Freqently Asked Questions
Candidates with degrees in biology, healthcare, or related scientific fields often excel as Clinical Research Assistants in Worcester, MA. These disciplines provide foundational knowledge essential for protocol compliance, patient eligibility assessment, and accurate data handling within clinical studies.
Unlike broader research roles, Clinical Research Assistants focus on direct support to clinical trials, including enrolling patients, managing study documentation, and ensuring protocol adherence. Their tasks blend patient interaction with meticulous regulatory compliance, distinguishing them within healthcare research.

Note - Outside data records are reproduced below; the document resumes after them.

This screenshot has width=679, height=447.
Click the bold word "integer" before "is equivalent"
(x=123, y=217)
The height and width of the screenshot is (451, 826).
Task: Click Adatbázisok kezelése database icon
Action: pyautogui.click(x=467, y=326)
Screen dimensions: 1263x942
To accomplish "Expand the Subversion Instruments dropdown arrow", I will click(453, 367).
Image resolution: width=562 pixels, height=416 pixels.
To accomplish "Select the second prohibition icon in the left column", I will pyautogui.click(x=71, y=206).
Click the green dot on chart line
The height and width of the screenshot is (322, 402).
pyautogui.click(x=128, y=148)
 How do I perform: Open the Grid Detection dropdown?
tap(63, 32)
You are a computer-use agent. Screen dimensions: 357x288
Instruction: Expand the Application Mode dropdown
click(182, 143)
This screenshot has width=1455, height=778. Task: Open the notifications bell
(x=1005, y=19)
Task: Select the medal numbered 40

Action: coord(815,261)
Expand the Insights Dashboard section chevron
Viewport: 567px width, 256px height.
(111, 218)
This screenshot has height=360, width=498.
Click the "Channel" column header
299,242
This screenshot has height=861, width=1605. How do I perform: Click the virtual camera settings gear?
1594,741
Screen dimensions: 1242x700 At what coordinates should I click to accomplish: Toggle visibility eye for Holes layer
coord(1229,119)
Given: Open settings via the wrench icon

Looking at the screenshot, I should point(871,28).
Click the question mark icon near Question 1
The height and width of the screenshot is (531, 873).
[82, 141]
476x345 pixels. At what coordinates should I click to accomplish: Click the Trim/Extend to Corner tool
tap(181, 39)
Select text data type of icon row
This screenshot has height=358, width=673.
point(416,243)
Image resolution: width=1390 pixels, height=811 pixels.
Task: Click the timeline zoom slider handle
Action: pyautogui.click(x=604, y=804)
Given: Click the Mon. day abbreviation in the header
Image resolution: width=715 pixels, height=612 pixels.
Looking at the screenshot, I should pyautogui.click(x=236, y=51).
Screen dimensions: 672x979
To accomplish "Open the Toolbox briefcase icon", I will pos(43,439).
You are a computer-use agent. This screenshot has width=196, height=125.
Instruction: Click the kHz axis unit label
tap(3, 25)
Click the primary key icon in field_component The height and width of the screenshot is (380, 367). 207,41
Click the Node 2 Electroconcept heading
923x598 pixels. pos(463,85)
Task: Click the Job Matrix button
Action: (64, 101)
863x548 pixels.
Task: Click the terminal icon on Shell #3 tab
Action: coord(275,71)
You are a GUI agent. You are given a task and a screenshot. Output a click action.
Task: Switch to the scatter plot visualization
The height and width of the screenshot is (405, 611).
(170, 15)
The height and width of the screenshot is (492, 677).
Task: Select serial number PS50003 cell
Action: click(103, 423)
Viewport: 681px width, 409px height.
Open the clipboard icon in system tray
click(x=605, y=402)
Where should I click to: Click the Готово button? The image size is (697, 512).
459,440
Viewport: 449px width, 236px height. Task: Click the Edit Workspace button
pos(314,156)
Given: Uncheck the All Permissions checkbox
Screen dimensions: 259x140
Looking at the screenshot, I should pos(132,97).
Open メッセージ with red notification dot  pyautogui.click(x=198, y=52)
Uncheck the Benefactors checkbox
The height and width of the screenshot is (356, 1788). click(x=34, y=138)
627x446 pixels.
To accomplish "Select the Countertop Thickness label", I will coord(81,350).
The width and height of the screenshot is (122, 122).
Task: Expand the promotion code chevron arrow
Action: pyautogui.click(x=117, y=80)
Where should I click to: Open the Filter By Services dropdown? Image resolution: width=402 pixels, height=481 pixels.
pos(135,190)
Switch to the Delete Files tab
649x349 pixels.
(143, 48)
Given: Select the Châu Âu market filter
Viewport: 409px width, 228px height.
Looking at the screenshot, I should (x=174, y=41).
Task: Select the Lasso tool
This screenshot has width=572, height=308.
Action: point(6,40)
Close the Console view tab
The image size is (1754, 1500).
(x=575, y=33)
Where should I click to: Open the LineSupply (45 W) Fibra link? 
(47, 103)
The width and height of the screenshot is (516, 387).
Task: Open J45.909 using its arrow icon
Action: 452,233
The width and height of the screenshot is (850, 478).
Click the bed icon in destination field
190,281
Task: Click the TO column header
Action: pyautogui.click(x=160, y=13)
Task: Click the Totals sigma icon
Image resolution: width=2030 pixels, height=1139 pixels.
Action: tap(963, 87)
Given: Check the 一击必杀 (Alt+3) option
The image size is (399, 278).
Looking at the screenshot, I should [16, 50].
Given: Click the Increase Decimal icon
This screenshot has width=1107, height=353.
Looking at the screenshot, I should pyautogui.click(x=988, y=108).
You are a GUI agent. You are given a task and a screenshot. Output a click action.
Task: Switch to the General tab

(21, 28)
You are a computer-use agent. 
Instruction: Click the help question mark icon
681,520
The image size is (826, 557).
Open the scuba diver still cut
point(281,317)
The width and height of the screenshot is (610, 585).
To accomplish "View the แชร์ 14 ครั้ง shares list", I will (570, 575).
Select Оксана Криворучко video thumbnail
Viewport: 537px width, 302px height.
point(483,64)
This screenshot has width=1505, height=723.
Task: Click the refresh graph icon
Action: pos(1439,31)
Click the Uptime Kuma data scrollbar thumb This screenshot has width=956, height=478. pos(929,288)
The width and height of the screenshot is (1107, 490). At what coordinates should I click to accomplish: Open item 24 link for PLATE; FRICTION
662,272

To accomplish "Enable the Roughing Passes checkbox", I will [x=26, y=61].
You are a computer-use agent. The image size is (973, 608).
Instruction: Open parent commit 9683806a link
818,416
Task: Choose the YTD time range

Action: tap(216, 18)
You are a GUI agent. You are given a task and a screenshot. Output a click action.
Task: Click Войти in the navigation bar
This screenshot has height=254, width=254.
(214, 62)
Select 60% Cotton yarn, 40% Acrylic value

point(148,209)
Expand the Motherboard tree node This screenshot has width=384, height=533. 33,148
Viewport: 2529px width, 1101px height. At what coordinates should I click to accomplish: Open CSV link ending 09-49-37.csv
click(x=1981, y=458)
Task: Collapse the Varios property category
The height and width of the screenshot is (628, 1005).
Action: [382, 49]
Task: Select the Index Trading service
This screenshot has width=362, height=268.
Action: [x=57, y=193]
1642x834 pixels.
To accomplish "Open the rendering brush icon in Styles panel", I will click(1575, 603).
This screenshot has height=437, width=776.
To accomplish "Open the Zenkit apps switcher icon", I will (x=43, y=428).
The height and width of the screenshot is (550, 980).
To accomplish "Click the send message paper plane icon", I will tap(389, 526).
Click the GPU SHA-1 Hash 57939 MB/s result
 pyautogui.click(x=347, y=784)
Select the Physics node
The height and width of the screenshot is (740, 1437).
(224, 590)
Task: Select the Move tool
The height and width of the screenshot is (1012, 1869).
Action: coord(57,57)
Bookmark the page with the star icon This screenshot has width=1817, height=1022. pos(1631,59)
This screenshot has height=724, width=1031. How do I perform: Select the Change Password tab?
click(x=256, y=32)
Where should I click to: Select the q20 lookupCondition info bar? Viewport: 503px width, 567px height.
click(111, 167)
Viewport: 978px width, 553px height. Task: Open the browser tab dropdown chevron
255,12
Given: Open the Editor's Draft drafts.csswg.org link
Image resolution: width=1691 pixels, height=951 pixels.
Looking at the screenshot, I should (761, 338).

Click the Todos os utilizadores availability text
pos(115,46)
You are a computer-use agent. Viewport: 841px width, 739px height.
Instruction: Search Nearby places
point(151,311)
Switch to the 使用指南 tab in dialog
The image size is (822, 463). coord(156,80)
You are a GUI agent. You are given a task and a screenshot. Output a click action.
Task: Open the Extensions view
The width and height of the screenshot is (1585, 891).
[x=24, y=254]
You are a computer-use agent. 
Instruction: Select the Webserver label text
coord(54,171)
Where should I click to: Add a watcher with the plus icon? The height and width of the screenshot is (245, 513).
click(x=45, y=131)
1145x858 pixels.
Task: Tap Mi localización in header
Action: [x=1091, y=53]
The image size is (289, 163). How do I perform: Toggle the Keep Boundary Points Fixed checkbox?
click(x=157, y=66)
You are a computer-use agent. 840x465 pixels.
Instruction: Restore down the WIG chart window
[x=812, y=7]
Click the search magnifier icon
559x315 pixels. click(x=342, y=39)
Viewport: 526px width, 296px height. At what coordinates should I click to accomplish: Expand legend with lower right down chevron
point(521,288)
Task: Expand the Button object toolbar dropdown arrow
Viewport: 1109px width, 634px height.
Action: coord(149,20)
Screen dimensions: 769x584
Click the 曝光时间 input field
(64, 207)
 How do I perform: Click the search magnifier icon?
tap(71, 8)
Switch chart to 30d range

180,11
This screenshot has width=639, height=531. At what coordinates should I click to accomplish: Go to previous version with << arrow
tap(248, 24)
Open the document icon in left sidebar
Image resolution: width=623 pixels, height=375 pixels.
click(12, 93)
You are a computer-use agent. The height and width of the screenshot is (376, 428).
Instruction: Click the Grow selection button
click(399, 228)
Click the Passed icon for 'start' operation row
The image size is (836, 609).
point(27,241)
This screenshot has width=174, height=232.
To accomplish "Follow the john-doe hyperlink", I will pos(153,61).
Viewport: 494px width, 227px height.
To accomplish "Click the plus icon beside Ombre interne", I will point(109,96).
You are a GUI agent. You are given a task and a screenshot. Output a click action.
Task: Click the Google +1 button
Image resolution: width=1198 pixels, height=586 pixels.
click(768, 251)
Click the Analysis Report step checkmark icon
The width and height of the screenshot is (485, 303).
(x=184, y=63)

Yes, Clinical Research Assistants in Massachusetts can progress towards Clinical Research Coordinator or Associate roles by gaining hands-on experience, mastering regulatory requirements, and developing strong organizational skills, thus opening pathways to leadership in research projects.
Working at UMass Medical School entails strict adherence to HIPAA and IRB protocols, balancing meticulous data collection with patient confidentiality. The dynamic academic environment demands adaptability to evolving research priorities and interdisciplinary collaboration.
UMass Medical School offers targeted training emphasizing ethical standards, protocol compliance, and data management to ensure Clinical Research Assistants are proficient in handling human subject research with integrity and accuracy.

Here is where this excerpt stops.